[Element lookup records]
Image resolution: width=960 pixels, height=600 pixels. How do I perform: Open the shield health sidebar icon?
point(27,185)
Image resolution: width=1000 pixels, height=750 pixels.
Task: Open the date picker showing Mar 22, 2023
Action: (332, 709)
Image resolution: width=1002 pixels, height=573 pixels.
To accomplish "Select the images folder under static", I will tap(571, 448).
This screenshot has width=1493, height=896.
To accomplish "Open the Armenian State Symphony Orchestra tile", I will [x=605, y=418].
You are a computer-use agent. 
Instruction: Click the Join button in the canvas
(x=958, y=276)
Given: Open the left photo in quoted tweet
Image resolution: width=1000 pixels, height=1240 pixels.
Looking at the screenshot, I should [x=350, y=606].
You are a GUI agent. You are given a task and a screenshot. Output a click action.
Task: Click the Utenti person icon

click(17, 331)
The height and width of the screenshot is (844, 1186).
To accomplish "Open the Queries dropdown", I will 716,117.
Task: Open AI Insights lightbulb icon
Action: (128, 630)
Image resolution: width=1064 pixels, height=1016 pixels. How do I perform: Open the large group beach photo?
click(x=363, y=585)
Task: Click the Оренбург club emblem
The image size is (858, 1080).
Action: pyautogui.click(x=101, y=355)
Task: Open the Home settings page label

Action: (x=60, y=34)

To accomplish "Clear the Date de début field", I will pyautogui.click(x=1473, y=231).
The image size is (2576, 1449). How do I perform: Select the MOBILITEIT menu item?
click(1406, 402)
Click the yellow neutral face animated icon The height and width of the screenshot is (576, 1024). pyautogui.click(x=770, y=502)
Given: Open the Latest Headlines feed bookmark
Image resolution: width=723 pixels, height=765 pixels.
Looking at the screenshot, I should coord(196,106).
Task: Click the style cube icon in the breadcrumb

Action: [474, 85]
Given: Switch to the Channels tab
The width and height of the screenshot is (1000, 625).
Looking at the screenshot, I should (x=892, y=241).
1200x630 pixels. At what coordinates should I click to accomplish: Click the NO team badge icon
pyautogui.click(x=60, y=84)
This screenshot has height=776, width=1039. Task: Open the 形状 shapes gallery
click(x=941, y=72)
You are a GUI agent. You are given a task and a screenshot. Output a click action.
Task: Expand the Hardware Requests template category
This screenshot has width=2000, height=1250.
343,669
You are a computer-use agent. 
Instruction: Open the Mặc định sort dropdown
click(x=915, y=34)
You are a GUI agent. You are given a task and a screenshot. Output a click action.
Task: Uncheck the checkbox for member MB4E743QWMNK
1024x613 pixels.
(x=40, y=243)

PROBLEM DETAILS> Reproduce the records verbatim, from the line containing "Image resolution: width=1064" through the end of the records, both ends included.

RESPONSE BELOW>
Image resolution: width=1064 pixels, height=1016 pixels. How do I perform: Open the large group beach photo?
click(x=363, y=585)
Task: Click the Оренбург club emblem
The image size is (858, 1080).
Action: pyautogui.click(x=101, y=355)
Task: Open the Home settings page label

Action: (x=60, y=34)

To accomplish "Clear the Date de début field", I will pyautogui.click(x=1473, y=231).
The image size is (2576, 1449). How do I perform: Select the MOBILITEIT menu item?
click(1406, 402)
Click the yellow neutral face animated icon The height and width of the screenshot is (576, 1024). pyautogui.click(x=770, y=502)
Given: Open the Latest Headlines feed bookmark
Image resolution: width=723 pixels, height=765 pixels.
Looking at the screenshot, I should coord(196,106).
Task: Click the style cube icon in the breadcrumb

Action: [474, 85]
Given: Switch to the Channels tab
The width and height of the screenshot is (1000, 625).
Looking at the screenshot, I should (x=892, y=241).
1200x630 pixels. At what coordinates should I click to accomplish: Click the NO team badge icon
pyautogui.click(x=60, y=84)
This screenshot has height=776, width=1039. Task: Open the 形状 shapes gallery
click(x=941, y=72)
You are a GUI agent. You are given a task and a screenshot. Output a click action.
Task: Expand the Hardware Requests template category
This screenshot has width=2000, height=1250.
343,669
You are a computer-use agent. 
Instruction: Open the Mặc định sort dropdown
click(x=915, y=34)
You are a GUI agent. You are given a task and a screenshot. Output a click action.
Task: Uncheck the checkbox for member MB4E743QWMNK
1024x613 pixels.
(x=40, y=243)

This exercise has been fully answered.